Erros comuns de cálculo
- Confundir UI com mL. A seringa marca UI, não mL. Esquecer que 1 mL = 100 UI (e que 1 UI = 0,01 mL) leva a erros de 100× na massa medida.
- Esquecer a conversão mg → mcg. Trabalhar com a concentração em mg/mL e a massa-alvo em mcg sem converter (1 mg = 1000 mcg) produz resultados absurdos. Padronize tudo em mcg/mL antes de dividir.
- Assumir um único "volume correto" de diluente. O volume de diluente é uma escolha, não um dado fixo. Ele define a concentração e, portanto, onde cai a leitura na seringa. Em massas-alvo muito pequenas, um volume de diluente maior (solução mais diluída) dá leituras com mais traços e menor erro relativo.
- Usar a contagem de UI de um frasco em outro com concentração diferente. A leitura em UI só vale para a concentração para a qual foi calculada. Trocar o volume de diluente muda tudo — refaça a conta.
- Medir massas minúsculas em soluções muito concentradas.
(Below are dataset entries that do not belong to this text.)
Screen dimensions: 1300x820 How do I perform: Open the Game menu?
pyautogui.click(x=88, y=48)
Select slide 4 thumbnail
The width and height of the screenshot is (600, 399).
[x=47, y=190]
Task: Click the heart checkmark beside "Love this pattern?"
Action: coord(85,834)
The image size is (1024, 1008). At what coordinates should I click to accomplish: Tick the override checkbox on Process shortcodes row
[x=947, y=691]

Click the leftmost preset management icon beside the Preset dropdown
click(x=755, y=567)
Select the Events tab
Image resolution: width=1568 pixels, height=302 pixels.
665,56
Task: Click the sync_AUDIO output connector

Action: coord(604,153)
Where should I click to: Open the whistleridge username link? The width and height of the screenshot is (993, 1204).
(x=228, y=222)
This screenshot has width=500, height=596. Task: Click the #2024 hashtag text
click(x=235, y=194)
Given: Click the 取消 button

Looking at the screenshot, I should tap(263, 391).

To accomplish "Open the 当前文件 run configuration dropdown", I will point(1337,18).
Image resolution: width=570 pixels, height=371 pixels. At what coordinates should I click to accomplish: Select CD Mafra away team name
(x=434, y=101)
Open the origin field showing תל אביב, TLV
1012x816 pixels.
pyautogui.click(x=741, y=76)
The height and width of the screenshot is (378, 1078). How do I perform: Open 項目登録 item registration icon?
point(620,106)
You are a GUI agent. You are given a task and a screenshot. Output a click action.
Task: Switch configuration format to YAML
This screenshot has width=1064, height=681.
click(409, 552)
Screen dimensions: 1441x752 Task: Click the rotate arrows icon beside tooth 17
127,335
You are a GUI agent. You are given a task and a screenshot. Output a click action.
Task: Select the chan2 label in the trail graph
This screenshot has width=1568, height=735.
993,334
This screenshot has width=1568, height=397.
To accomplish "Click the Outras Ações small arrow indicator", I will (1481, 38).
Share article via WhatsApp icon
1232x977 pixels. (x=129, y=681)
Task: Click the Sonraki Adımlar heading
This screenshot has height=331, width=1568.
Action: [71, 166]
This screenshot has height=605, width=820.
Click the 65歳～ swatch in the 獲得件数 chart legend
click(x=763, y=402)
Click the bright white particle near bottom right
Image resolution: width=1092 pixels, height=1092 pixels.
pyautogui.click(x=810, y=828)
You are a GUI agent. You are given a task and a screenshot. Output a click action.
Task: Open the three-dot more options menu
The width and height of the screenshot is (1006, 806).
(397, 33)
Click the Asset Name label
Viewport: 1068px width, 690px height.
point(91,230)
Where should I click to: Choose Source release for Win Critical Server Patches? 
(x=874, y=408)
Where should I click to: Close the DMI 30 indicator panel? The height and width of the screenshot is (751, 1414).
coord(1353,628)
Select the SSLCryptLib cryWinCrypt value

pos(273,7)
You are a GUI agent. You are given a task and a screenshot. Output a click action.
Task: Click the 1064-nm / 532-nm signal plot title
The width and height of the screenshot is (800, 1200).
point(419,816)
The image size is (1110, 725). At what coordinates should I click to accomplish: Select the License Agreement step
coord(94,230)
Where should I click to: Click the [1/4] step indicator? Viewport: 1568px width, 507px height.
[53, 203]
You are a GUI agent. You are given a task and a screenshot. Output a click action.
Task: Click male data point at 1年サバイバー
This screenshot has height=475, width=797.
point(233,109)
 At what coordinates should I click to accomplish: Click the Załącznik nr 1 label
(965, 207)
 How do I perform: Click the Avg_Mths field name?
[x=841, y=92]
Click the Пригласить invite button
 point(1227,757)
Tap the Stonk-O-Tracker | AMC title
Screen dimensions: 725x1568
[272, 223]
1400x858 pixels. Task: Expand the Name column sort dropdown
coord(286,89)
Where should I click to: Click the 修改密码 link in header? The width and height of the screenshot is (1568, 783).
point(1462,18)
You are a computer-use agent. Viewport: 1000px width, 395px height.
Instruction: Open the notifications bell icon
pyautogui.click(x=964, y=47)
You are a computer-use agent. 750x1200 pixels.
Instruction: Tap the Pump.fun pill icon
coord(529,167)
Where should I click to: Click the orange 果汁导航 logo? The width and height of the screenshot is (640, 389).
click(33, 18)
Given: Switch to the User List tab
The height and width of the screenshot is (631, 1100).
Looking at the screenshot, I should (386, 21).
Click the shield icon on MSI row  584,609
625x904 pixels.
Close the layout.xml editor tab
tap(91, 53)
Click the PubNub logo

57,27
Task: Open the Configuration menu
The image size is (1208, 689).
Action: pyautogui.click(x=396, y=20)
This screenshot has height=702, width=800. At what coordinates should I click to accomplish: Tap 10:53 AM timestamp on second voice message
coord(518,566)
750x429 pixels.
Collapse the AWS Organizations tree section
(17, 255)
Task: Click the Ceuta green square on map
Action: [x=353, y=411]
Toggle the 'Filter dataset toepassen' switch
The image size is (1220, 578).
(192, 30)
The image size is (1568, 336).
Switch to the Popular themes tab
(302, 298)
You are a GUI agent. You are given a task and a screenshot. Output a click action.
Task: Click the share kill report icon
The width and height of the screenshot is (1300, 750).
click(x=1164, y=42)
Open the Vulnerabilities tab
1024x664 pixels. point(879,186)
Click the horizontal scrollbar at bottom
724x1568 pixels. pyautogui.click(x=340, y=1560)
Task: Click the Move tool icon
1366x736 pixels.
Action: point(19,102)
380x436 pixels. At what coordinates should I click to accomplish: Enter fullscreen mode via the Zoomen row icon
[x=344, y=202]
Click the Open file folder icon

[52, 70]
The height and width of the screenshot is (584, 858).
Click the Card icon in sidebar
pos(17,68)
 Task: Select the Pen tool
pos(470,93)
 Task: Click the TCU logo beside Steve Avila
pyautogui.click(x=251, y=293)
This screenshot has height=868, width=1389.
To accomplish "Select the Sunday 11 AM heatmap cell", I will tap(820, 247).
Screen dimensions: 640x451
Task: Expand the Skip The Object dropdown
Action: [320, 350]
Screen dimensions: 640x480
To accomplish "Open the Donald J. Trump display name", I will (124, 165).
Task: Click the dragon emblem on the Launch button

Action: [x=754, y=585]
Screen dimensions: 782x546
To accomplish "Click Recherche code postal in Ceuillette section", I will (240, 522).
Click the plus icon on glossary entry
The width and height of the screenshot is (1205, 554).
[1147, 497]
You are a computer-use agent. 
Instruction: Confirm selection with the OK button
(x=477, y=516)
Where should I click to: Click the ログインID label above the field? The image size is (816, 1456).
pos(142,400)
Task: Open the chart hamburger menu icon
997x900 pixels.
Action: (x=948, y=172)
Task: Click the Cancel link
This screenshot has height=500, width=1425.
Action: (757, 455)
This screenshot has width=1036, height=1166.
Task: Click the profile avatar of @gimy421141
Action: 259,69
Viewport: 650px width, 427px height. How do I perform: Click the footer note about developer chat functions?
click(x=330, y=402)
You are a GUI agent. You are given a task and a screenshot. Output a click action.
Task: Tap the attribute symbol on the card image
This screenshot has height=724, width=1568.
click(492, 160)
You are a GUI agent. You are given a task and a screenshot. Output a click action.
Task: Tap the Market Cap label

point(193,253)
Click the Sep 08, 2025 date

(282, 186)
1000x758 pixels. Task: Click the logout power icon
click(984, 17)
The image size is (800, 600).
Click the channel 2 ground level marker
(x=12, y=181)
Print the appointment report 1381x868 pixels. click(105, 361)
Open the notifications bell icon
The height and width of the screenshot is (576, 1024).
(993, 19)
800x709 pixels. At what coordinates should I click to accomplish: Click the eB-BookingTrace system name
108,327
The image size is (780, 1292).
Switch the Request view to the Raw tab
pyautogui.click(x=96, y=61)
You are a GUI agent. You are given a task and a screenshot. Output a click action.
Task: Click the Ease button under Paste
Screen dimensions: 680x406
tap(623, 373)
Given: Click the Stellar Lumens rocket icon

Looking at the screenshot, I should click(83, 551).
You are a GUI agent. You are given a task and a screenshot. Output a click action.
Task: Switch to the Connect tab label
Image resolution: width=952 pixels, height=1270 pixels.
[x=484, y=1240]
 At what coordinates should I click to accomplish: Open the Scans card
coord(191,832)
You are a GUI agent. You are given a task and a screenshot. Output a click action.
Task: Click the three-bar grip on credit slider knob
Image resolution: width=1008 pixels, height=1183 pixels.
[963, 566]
Tentar ler 1–2 UI numa solução altamente concentrada amplia o erro de leitura. Ajuste a concentração na reconstituição para que a leitura caia numa faixa confortável da seringa.
Aplicação ao exemplo recorrente
Reunindo tudo com o BPC-157 como caso: um frasco de 10 mg reconstituído com 2 mL de água bacteriostática resulta em 5 mg/mL (5000 mcg/mL). Para uma massa de 250 mcg descrita em modelos de pesquisa, o volume é 250 ÷ 5000 = 0,05 mL, que corresponde à marca de 5 UI na seringa U-100. Mudou o volume de diluente, mudou a leitura: o cálculo é sempre o mesmo, mas precisa ser refeito a cada nova preparação.
A reconstituição correta é o alicerce da reprodutibilidade: uma concentração conhecida, registrada e manipulada com técnica adequada é o que permite comparar resultados entre experimentos. Quando a aritmética estiver no caminho, a calculadora de reconstituição da Prime elimina a conta manual e o risco de erro de fator.
Research Use Only.
Referências
- United States Pharmacopeia (USP). Bacteriostatic Water for Injection / Sterile Water for Injection — monografias de água para fins farmacêuticos.
- Manning MC, Chou DK, Murphy BM, Payne RW, Katayama DS. Stability of protein pharmaceuticals: an update. Pharmaceutical Research. 2010;27(4):544-575.
- Wang W. Lyophilization and development of solid protein pharmaceuticals. International Journal of Pharmaceutics. 2000;203(1-2):1-60.
- Frokjaer S, Otzen DE. Protein drug stability: a formulation challenge. Nature Reviews Drug Discovery. 2005;4(4):298-306.
- Carpenter JF, Pikal MJ, Chang BS, Randolph TW. Rational design of stable lyophilized protein formulations: some practical advice. Pharmaceutical Research. 1997;14(8):969-975.